Rechtsextremismusprävention auch in der Verwaltung?
Programme, die die Prävention von Rechtsextremismus als Aufgabe für die Verwaltung vorsehen, gibt es kaum. Dies fordert aber zum Beispiel das Deutsche Institut für Menschenrechte. Denn auch in Behörden gibt es immer wieder Fälle von Rechtsextremismus. Die Berliner “Landeskonzeption” ist hier bislang einzigartig: Sie ist eine Strategie des Berliner Senats gegen Rechtsextremismus, Rassismus und Antisemitismus und richtet sich sowohl an die Zivilgesellschaft als auch an staatliche Einrichtungen.
Die Finanzierung der Arbeit gegen Rechtsextremismus
Die größten staatlichen Programme zur Förderung von Rechtsextremismusprävention sind “Demokratie leben” und “Zusammenhalt durch Teilhabe”. Daneben gibt es Fördermöglichkeiten durch die Bundesländer, Stiftungen und private Initiativen.
- Demokratie leben “Demokratie leben” ist ein Programm des Bundesministeriums für Familie, Senioren, Frauen und Jugend.

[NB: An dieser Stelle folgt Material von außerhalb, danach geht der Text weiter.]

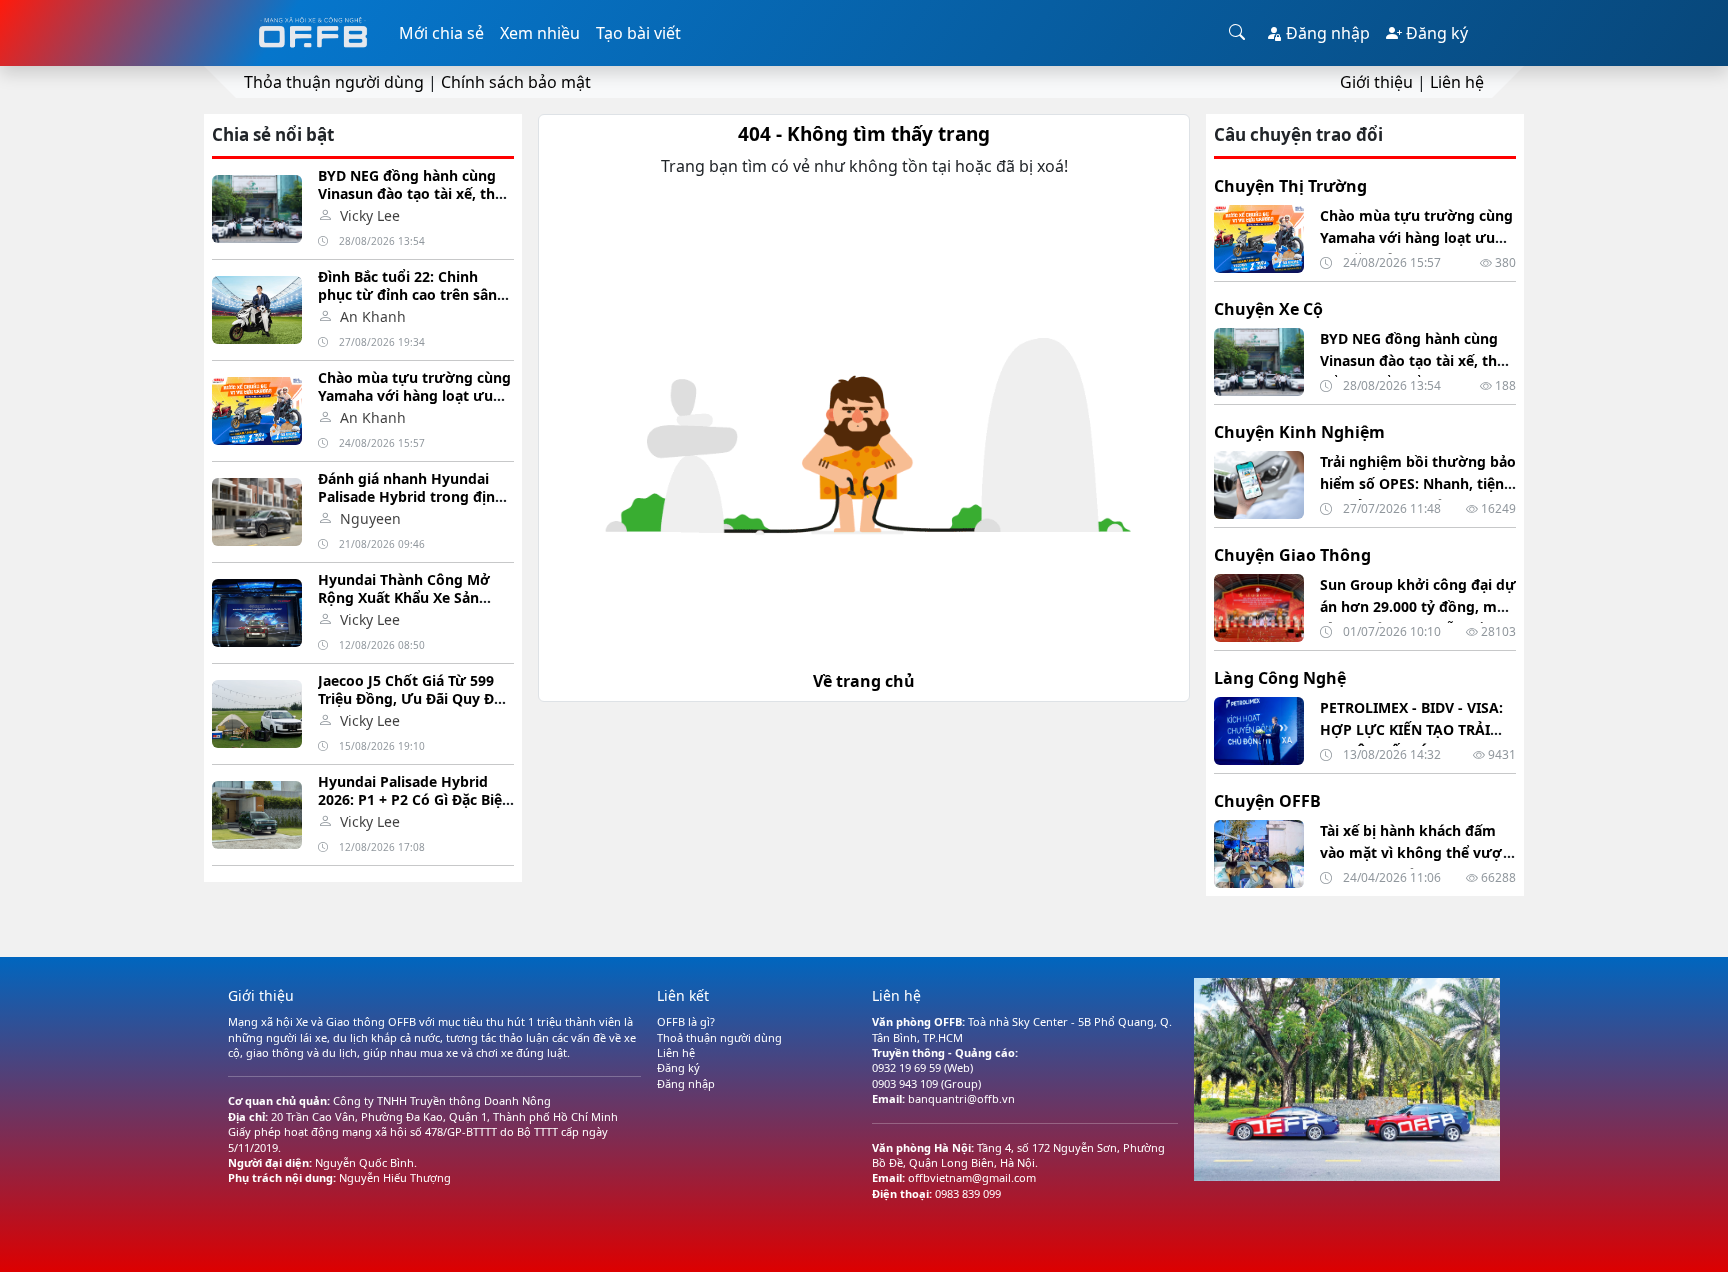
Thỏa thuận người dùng (334, 82)
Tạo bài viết (638, 33)
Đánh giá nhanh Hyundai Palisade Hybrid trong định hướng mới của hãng (411, 496)
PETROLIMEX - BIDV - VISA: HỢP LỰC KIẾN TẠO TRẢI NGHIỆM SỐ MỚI (1411, 729)
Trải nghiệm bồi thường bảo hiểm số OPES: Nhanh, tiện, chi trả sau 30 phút (1418, 483)
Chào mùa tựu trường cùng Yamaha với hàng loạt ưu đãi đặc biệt (414, 395)
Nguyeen (370, 518)
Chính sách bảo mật (516, 82)
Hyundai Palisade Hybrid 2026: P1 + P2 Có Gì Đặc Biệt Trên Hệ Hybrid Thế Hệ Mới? (415, 799)
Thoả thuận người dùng (719, 1037)
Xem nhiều (540, 33)
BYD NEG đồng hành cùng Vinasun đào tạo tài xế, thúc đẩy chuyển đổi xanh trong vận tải (414, 202)
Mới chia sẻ (441, 33)
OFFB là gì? (686, 1021)
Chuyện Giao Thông (1292, 555)
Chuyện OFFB (1267, 801)
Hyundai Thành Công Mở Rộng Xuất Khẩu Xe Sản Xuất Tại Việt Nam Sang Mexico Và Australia (404, 606)
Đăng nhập (1326, 33)
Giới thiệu (1376, 82)
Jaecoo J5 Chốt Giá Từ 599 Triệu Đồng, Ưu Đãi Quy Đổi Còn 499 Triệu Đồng (412, 698)
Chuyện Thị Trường (1290, 186)
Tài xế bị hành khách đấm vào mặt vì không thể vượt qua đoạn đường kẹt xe (1414, 852)
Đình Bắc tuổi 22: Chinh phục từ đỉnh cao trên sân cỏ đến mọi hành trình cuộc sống (413, 303)
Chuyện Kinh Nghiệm (1299, 432)
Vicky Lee (370, 215)
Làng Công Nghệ (1280, 678)
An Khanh (373, 316)
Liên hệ (1457, 82)
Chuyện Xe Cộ (1268, 309)
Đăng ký (1435, 33)
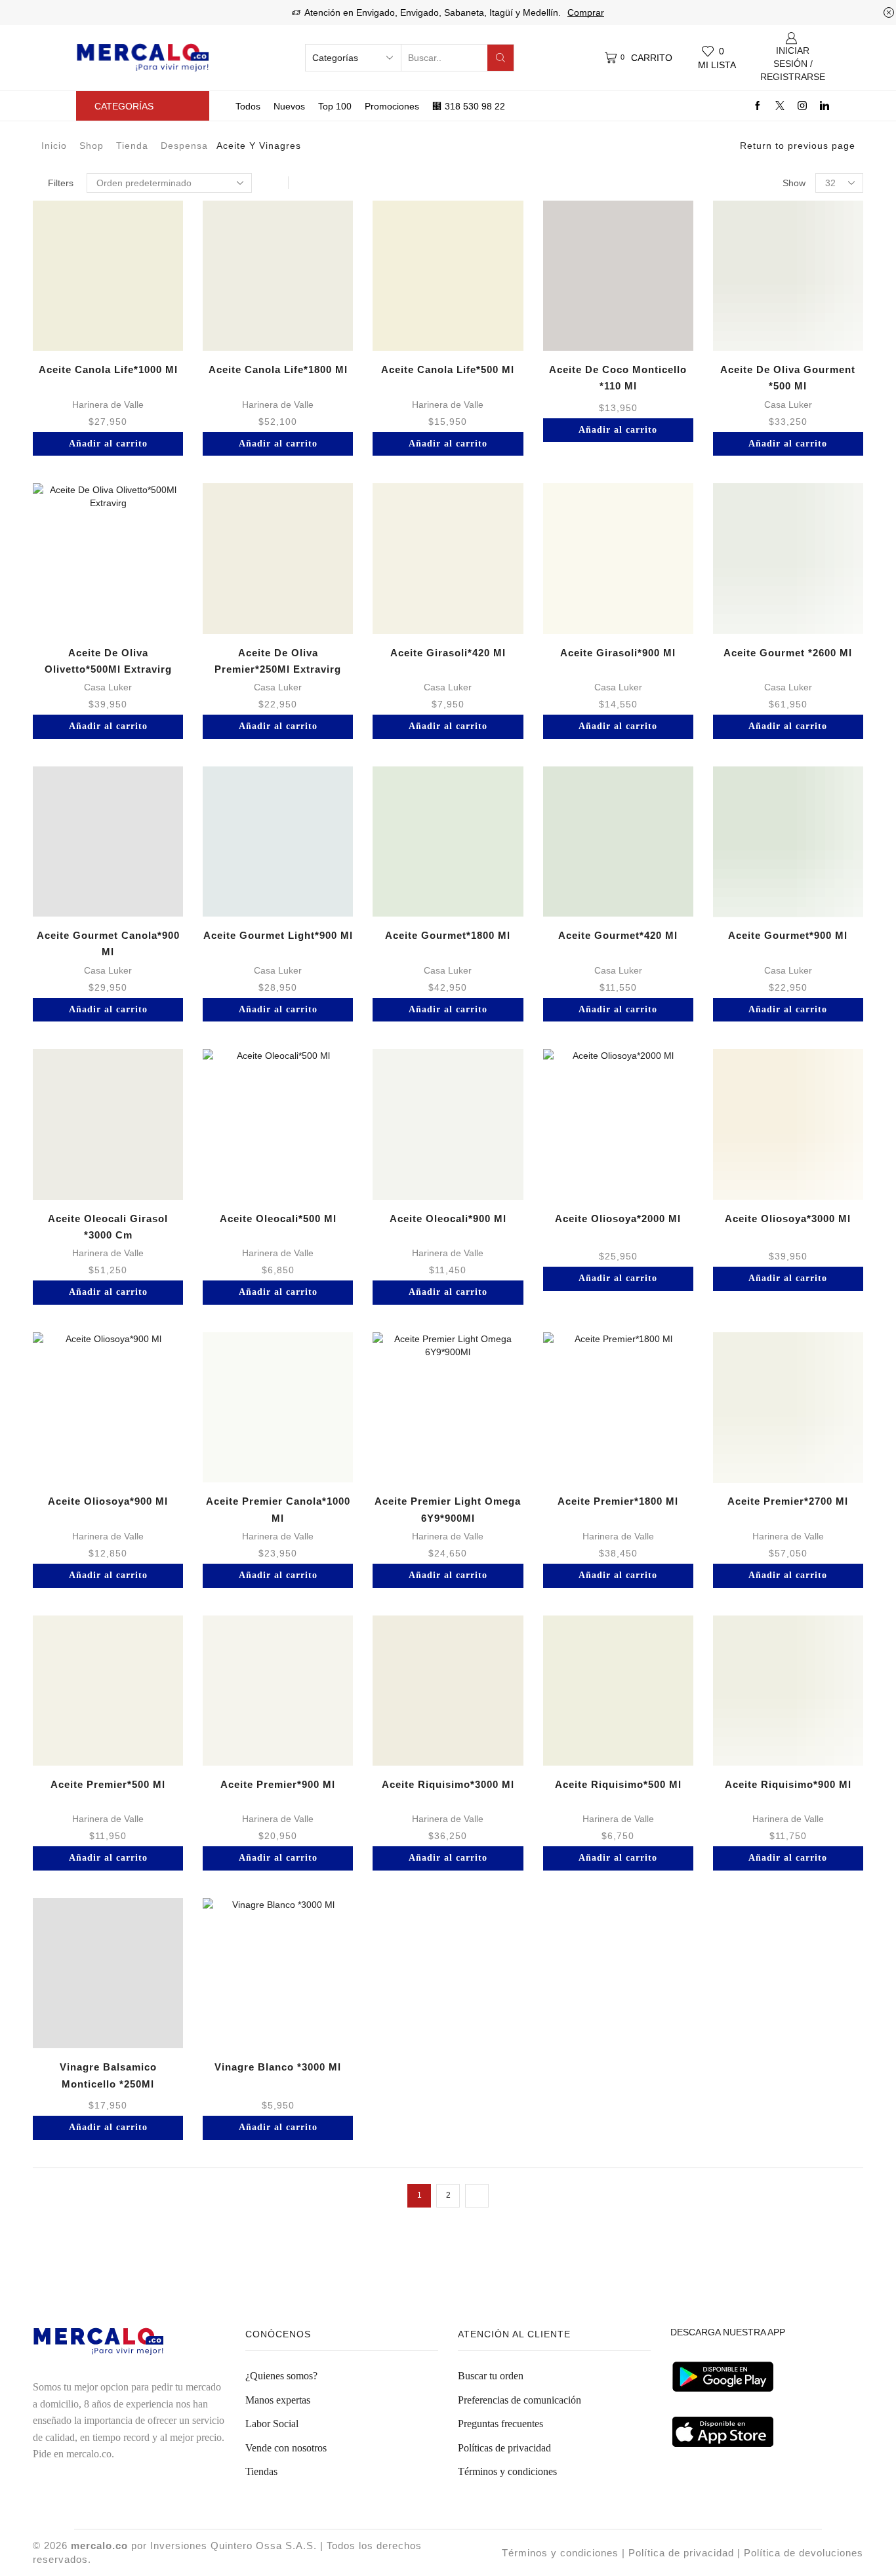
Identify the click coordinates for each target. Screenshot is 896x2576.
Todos (247, 106)
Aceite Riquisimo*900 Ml (788, 1784)
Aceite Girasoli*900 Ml (618, 652)
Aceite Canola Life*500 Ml (447, 369)
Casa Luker (788, 404)
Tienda (132, 145)
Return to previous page (797, 145)
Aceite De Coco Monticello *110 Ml (618, 377)
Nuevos (289, 106)
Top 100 (335, 106)
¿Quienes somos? (281, 2375)
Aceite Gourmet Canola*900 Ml (108, 943)
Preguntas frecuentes (500, 2423)
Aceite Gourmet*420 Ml (618, 935)
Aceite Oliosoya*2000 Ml (618, 1218)
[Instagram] (802, 106)
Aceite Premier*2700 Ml (787, 1501)
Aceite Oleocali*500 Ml (278, 1218)
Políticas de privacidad (504, 2447)
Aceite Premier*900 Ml (277, 1784)
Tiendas (261, 2471)
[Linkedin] (824, 106)
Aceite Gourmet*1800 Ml (447, 935)
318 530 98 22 (475, 106)
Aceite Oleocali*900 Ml (448, 1218)
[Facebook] (757, 106)
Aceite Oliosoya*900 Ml (108, 1501)
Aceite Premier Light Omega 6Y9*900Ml (448, 1509)
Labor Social (271, 2423)
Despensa (184, 145)
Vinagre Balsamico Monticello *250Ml (108, 2075)
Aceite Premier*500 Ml (108, 1784)
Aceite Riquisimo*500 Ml (618, 1784)
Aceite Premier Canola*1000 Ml (278, 1509)
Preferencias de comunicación (519, 2400)
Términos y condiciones (507, 2471)
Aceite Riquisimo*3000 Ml (448, 1784)
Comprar (585, 12)
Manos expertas (277, 2400)
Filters (60, 183)
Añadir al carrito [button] (108, 443)
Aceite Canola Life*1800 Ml (278, 369)
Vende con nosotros (286, 2447)
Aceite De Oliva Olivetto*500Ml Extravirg (108, 661)
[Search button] (500, 58)
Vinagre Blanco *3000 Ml (277, 2066)
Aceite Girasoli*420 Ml (448, 652)
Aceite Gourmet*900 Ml (787, 935)
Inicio (54, 145)
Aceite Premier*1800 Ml (618, 1501)
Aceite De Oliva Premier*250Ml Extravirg (277, 661)
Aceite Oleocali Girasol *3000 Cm (108, 1226)
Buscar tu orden (490, 2375)
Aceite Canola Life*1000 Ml (108, 369)
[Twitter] (779, 106)
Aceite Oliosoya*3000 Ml (788, 1218)
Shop (91, 145)
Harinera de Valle (108, 404)
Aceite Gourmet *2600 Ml (787, 652)
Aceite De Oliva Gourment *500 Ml (787, 377)
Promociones (392, 106)
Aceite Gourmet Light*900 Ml (278, 935)
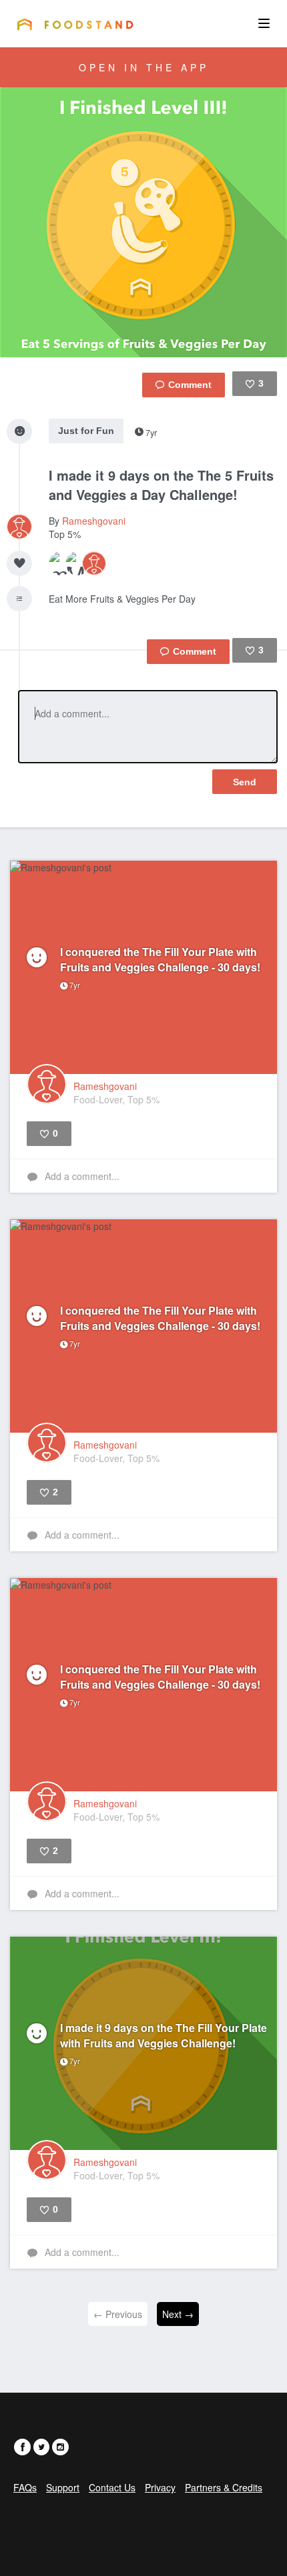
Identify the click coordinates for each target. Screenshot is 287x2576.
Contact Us (112, 2487)
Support (62, 2487)
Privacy (160, 2487)
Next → (178, 2314)
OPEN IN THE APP (144, 67)
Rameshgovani (93, 520)
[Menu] (264, 23)
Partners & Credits (223, 2487)
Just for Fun (86, 430)
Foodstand (75, 24)
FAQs (25, 2487)
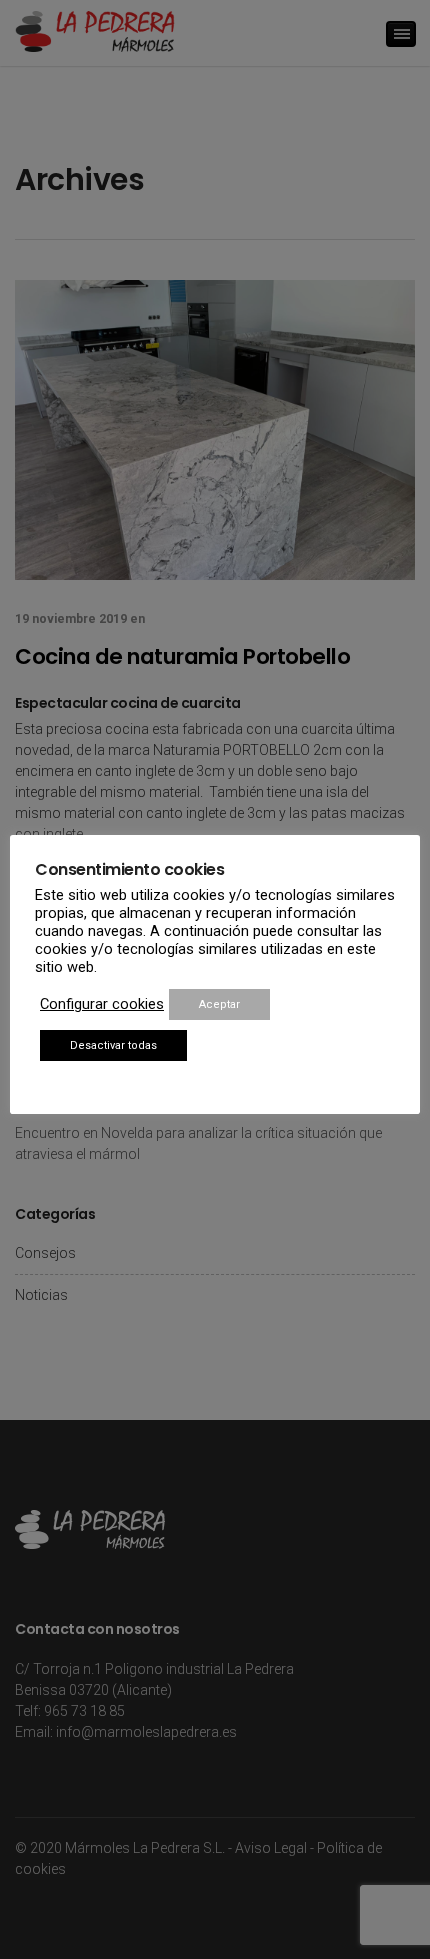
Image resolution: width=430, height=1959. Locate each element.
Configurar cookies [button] (102, 1004)
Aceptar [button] (219, 1004)
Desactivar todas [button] (113, 1045)
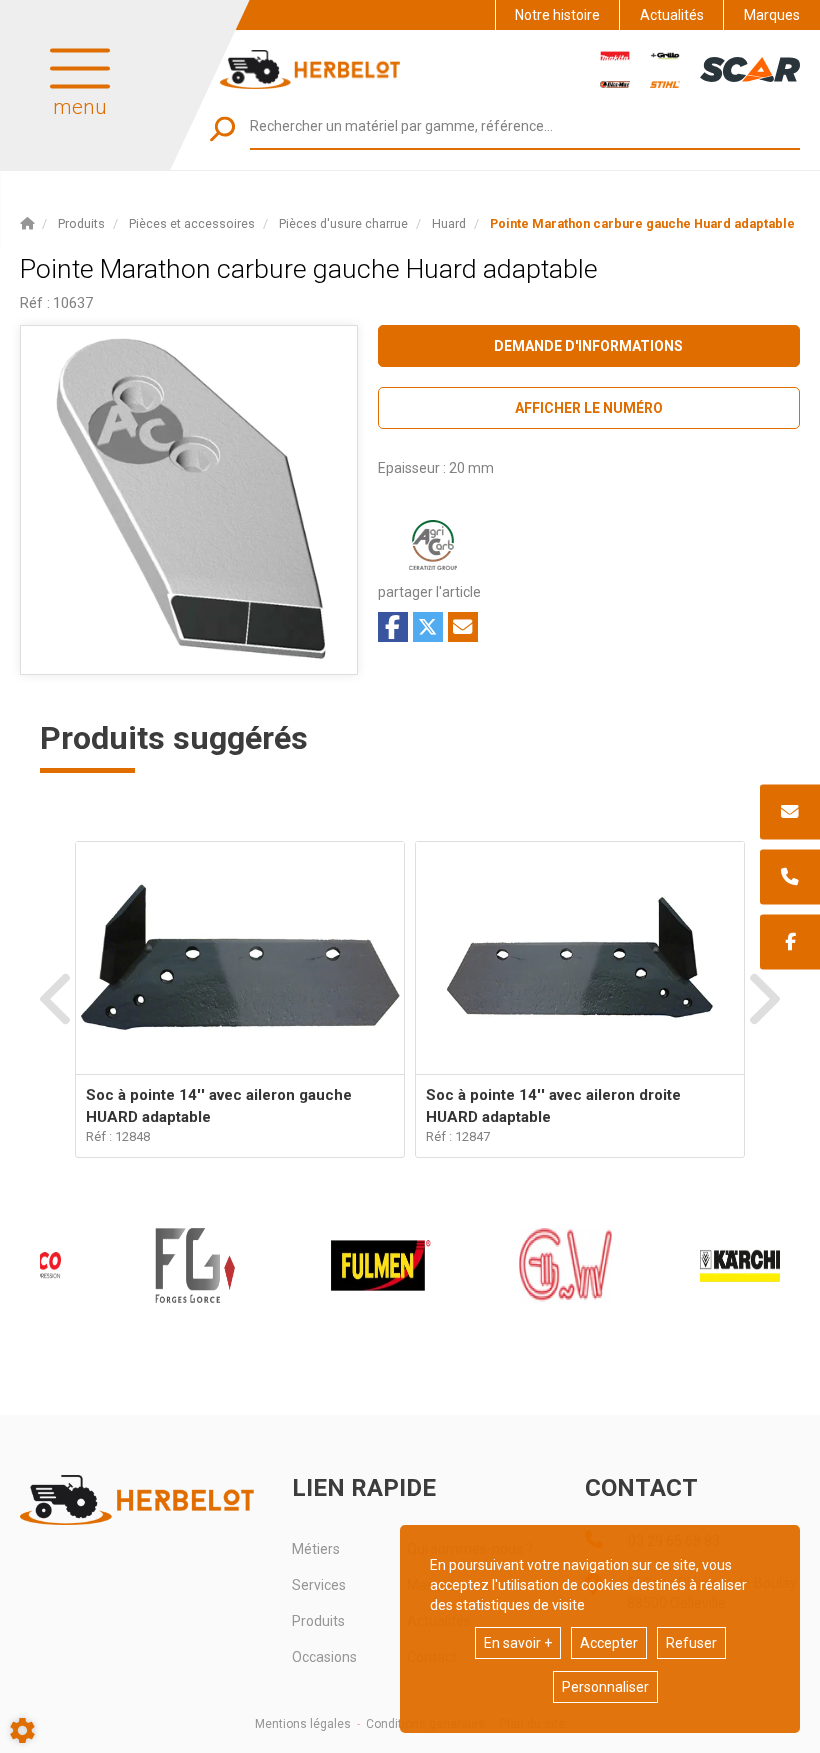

Es fördert mehr als 600 Projekte auf Bundes-, Länder- und Kommunalebene mit insgesamt 115,5 Millionen Euro im Jahr 2020.
- Auf Bundesebene fördert “Demokratie leben” 40 zivilgesellschaftliche Organisationen, die Träger von Kompetenznetzwerken sind. Fünf Kompetenznetzwerke sind auf Rechtsextremismus ausgerichtet.
- Auf Landesebene fördert “Demokratie leben” in jedem Bundesland ein Demokratiezentrum.
- Auf kommunaler Ebene fördert “Demokratie leben” 300 “Partnerschaften für Demokratie”.
- Eine Übersicht zur Arbeit von “Demokratie leben” und ausgewählte Projekte werden hier vorgestellt, laufende Modellprojekte hier.
- Zusammenhalt durch Teilhabe
- “Zusammenhalt durch Teilhabe” ist ein Programm des Bundesinnenministeriums. Es fördert Vereine, Verbände und Multiplikator:innen in ländlichen und strukturschwachen Regionen. Der Schwerpunkt liegt auf der Ausbildung von ehrenamtlichen Demokratieberater*innen: Sie sollen Fälle von gruppenbezogener Menschenfeindlichkeit erkennen und bearbeiten.Quelle
- Weitere Förderprogramme
- Neben den beiden großen Bundesprogrammen gibt es weitere Förderungen für Programme gegen Rechtsextremismus auf Landes- und Kommunalebene. Eine Übersicht über die Programme der Länder findet sich im Nationalen Aktionsplan gegen Rassismus der Bundesregierung. Auch einige Stiftungen und Privatinitiativen bieten Förderungen an. Eine Übersicht findet sich hier.